→ **Exercise**
Write out the Parnassia fimbriata text word for word, everything from "Parnassia fimbriata is" down to "a true grass.".

→ **Document section**
══════

Scientific classification
- Kingdom: Plantae
- Clade: Tracheophytes
- Clade: Angiosperms
- Clade: Eudicots
- Clade: Rosids
- Order: Celastrales
- Family: Celastraceae
- Genus: Parnassia
- Species: P. fimbriata
- Binomial name: Parnassia fimbriata K.D.Koenig
- Synonyms: Parnassia rivularis Osterh. ;

= Parnassia fimbriata =

- Genus: Parnassia
- Species: fimbriata
- Authority: K.D.Koenig

Species of flowering plant

Parnassia fimbriata is a species of flowering plant in the family Celastraceae known by the common name fringed grass of Parnassus. It was first described by Charles Konig. It is native to western North America from Alaska and northwestern Canada to the southern Rocky Mountains, where it is a plant of alpine and subalpine environments, usually in wet areas. Despite the common name, this is not a true grass.

══════

Collected data
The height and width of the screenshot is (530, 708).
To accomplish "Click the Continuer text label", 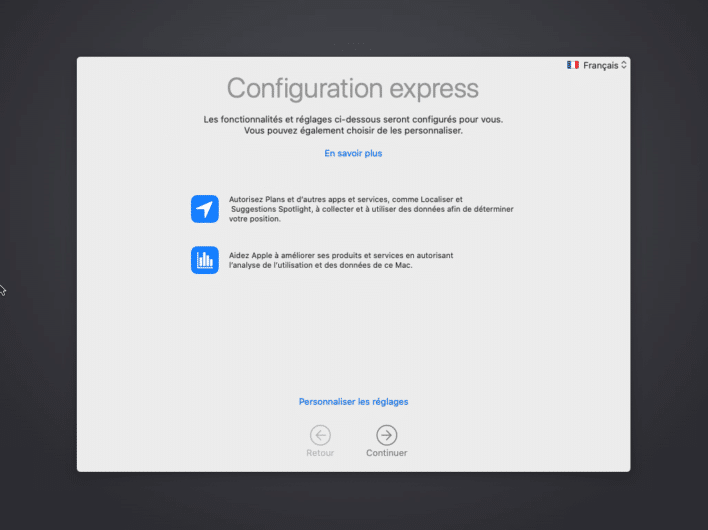I will click(386, 453).
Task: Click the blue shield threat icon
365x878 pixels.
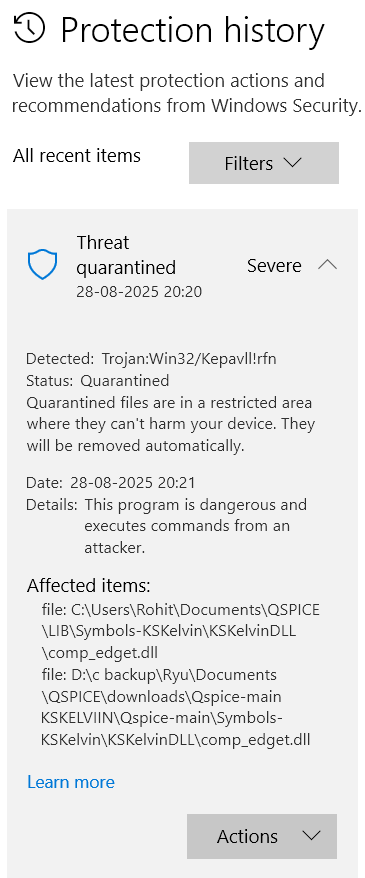Action: point(43,265)
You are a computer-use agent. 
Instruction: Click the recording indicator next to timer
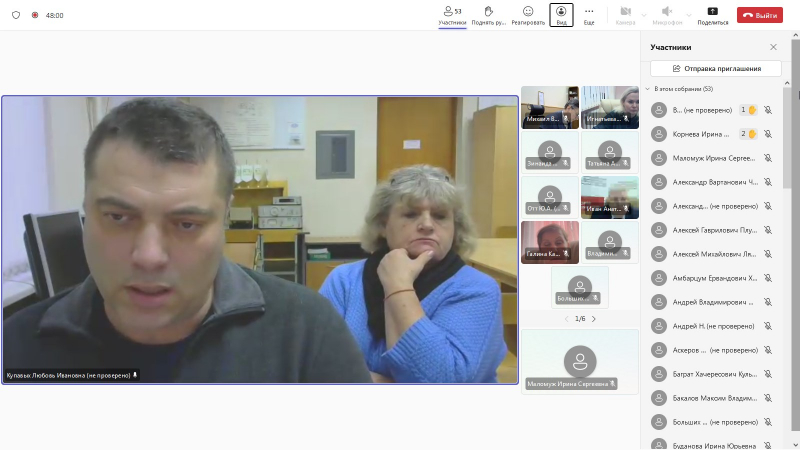(x=35, y=16)
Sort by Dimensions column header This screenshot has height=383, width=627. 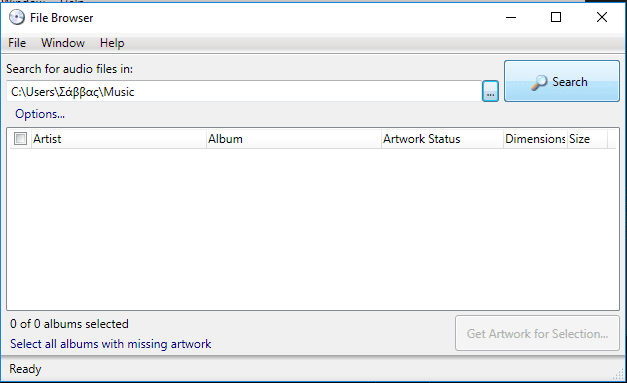pyautogui.click(x=535, y=139)
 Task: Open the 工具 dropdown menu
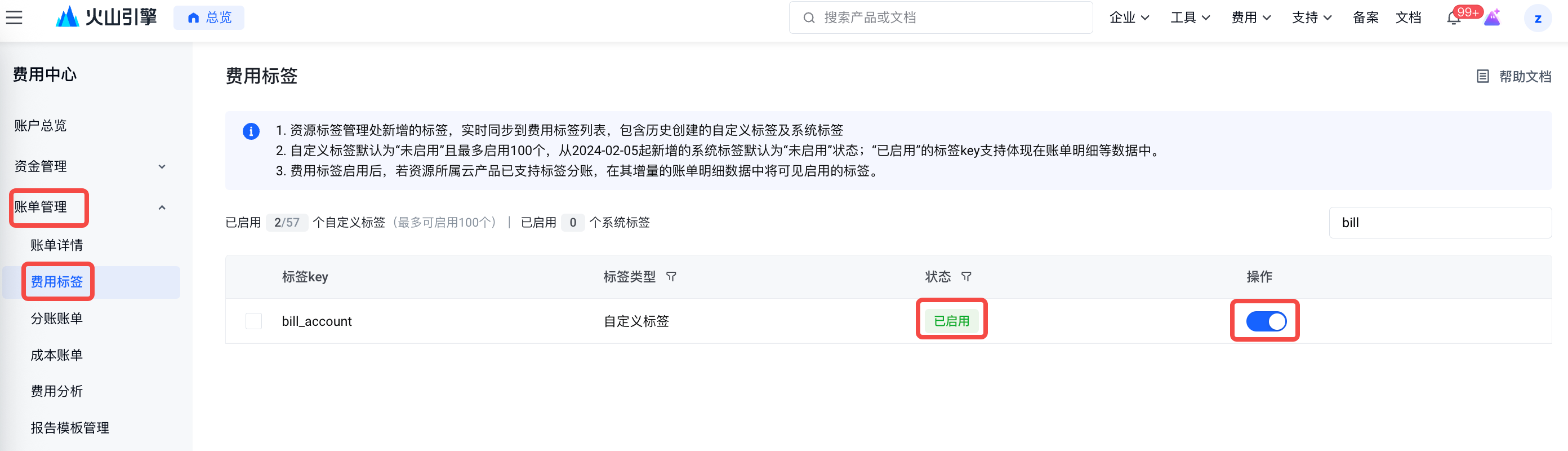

══════

→ **Response below**
Parnassia fimbriata is a species of flowering plant in the family Celastraceae known by the common name fringed grass of Parnassus. It was first described by Charles Konig. It is native to western North America from Alaska and northwestern Canada to the southern Rocky Mountains, where it is a plant of alpine and subalpine environments, usually in wet areas. Despite the common name, this is not a true grass.